Sayyid Qutb and people of that nature – who believe in the implementation of shari`ah as a sort of “cure-all” for society – don’t really grasp the complex nature of the legal edifice. They see it as a compelling symbol … but seem not to realize it’s rather like rabbinical Judaism, typically containing a range of diverse positions on a given issue, without any definitive resolution of that issue.
Here I think we have a conflict between two ideals of what a school should be translated into two ideals of what a society should be. On the one hand, we have the traditions of open-ended debate that have characterized Islamic law, rabbinical Judaism, post-Socratic Western philosophy, and the “Progressive” schools that have been such a feature of American middle-class life since the 1920s. In these traditions, disagreement is elevated to an art form and debate is of value in itself. On the other, we have a model of a school as a place where the students receive the truth. Under this model, disagreement is a sign of failure and debate is to be tolerated if and only if it culminates in the identification of the truth and the exposure of falsehood. Like me, my friend prefers the first tradition, and he is tempted to dismiss the second. While these inclinations of ours show our disagreement with Qutb’s idea of what a school is, our mutual tendency to use that disagreement as a lens through which to view the differences between Islam and the West may show that we nonetheless agree with him on the deeper question of what society is.

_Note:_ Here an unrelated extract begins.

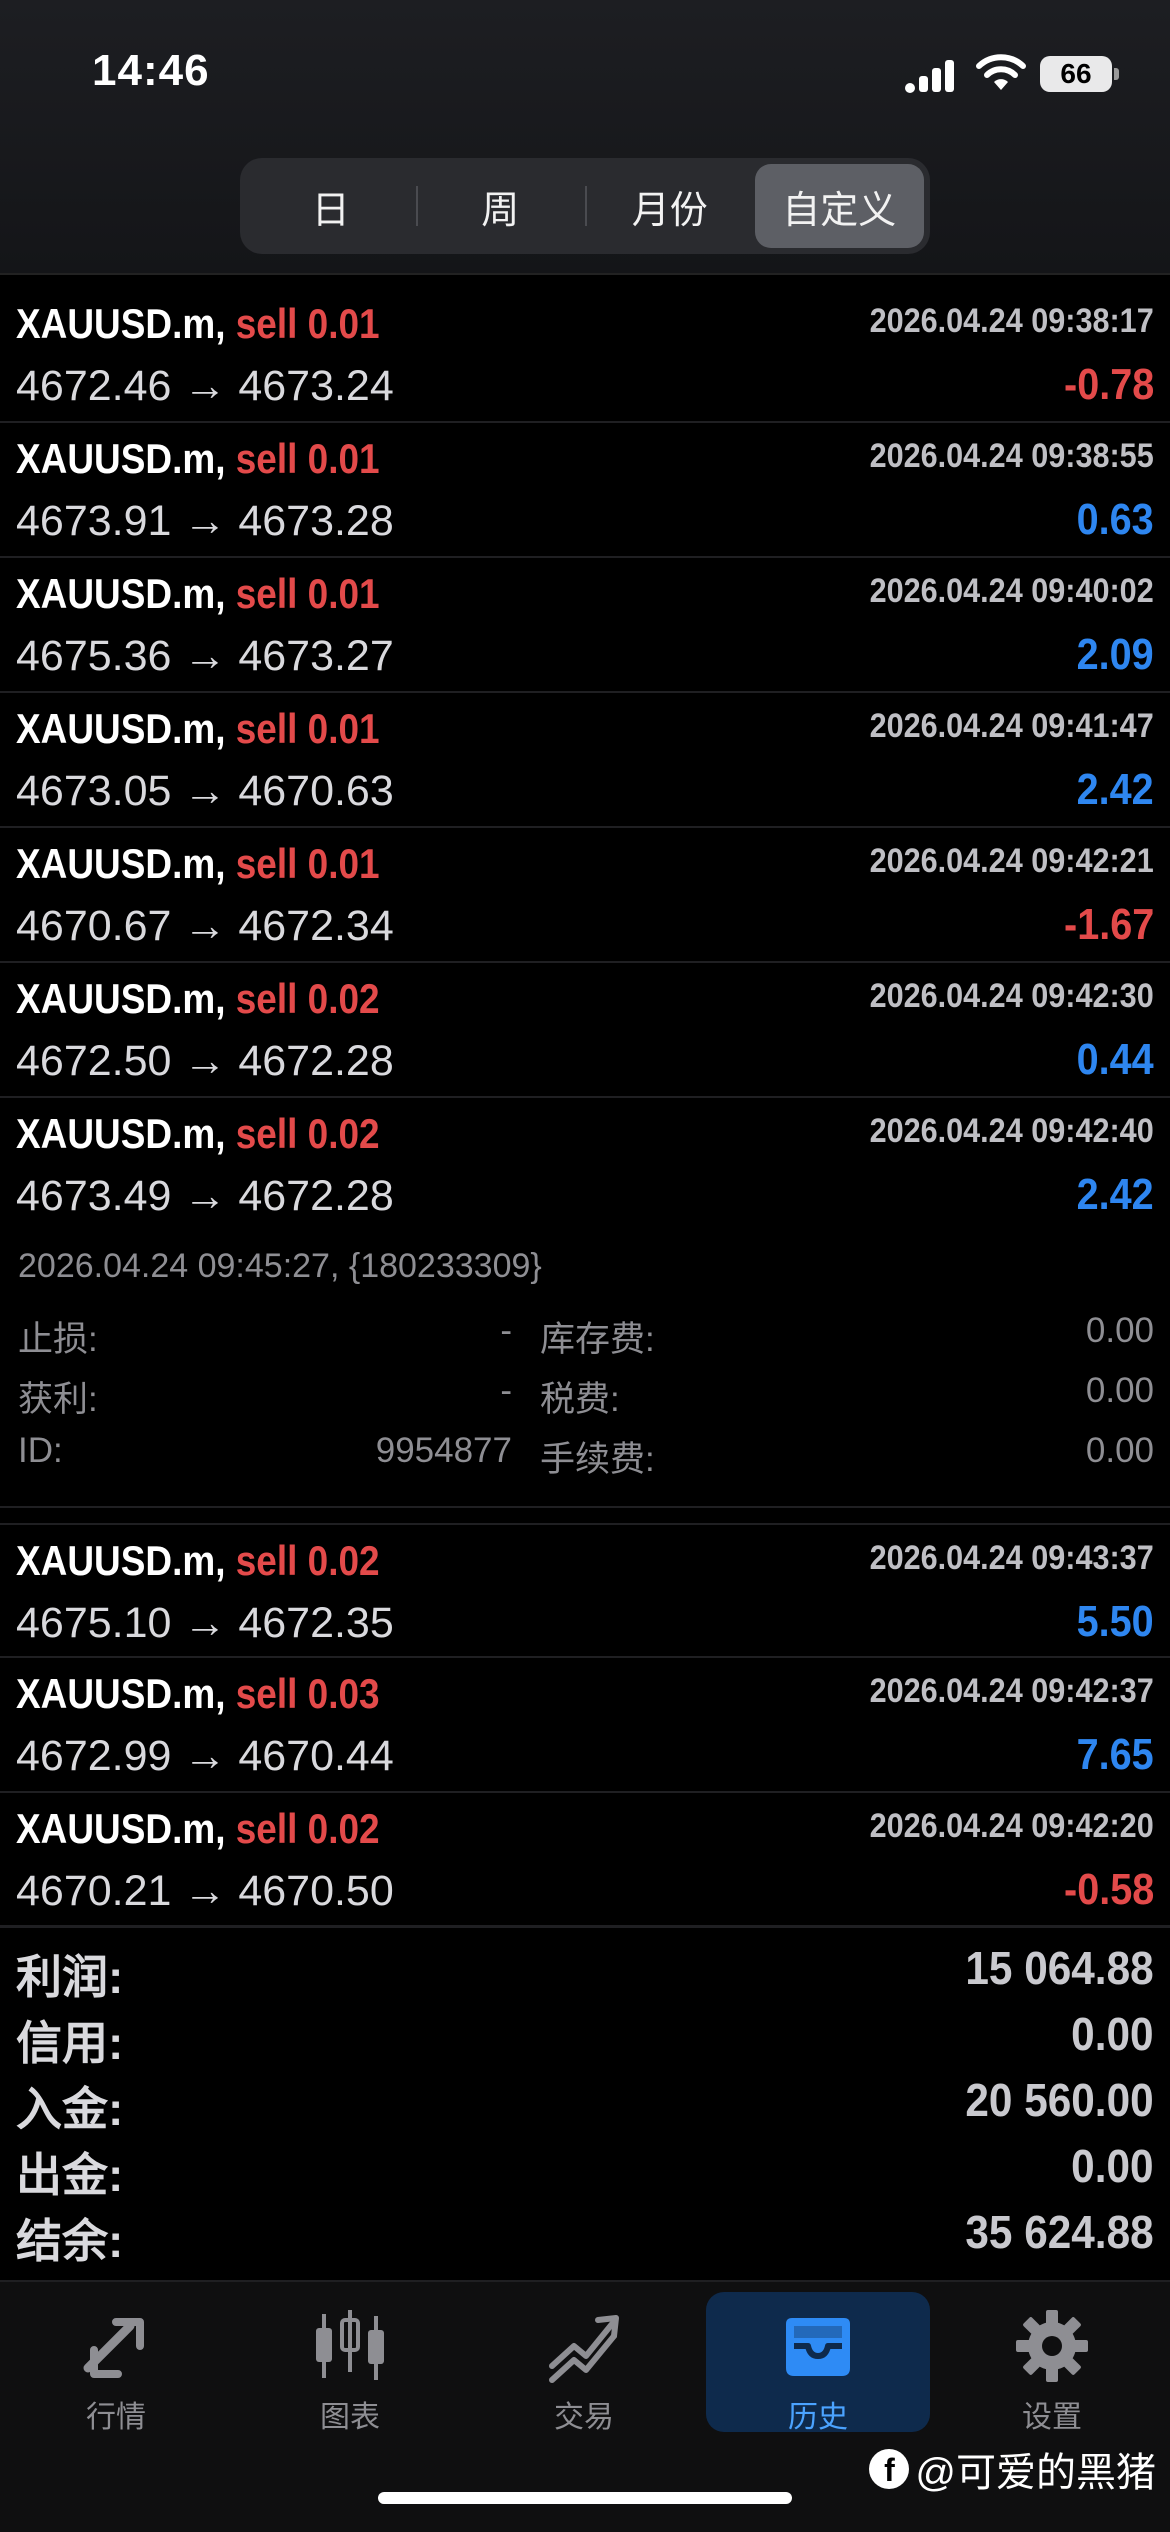 The width and height of the screenshot is (1170, 2532). What do you see at coordinates (205, 1891) in the screenshot?
I see `trade-prices: 4670.21 → 4670.50` at bounding box center [205, 1891].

The choice of the word “culture,” with its older meanings related to training and guided development, to mean “the sum total of a people’s way of life, especially as transmitted from one generation to the next,” may reflect this idea of society as a school, and may as such reflect the monotheistic heritage of the societies in which it was first introduced. Of course this usage is not absurd. Societies do develop over time, and one generation does influence another generation in this development. Probably it is inevitable that any systematic study of how humans live together would note these facts. What is not inevitable is that communities of humans would be assigned a label like “cultures,” which combines these facts with each other and with a suggestion of training. That label shows the influence of the idea of society as a school.
If monotheism does imply that society is above all a place for learning and that the healthiest society would be one in which everyone is continually learning from everyone else, one might think of any number of further questions. What non-theistic views imply the same thing? Does this idea tend toward totalitarianism? Is it compatible with religious humanism, or with humanism of any sort? Does the nature of the truth which society is constituted to teach determine the degree of openness possible within that teaching society? So that, for example, a conception of the ultimate truth as a triune God might allow one both to judge a society by the single criterion of its aptness as an environment for teaching and learning and at the same time to allow for an indefinite diversity of thought and experience within that society.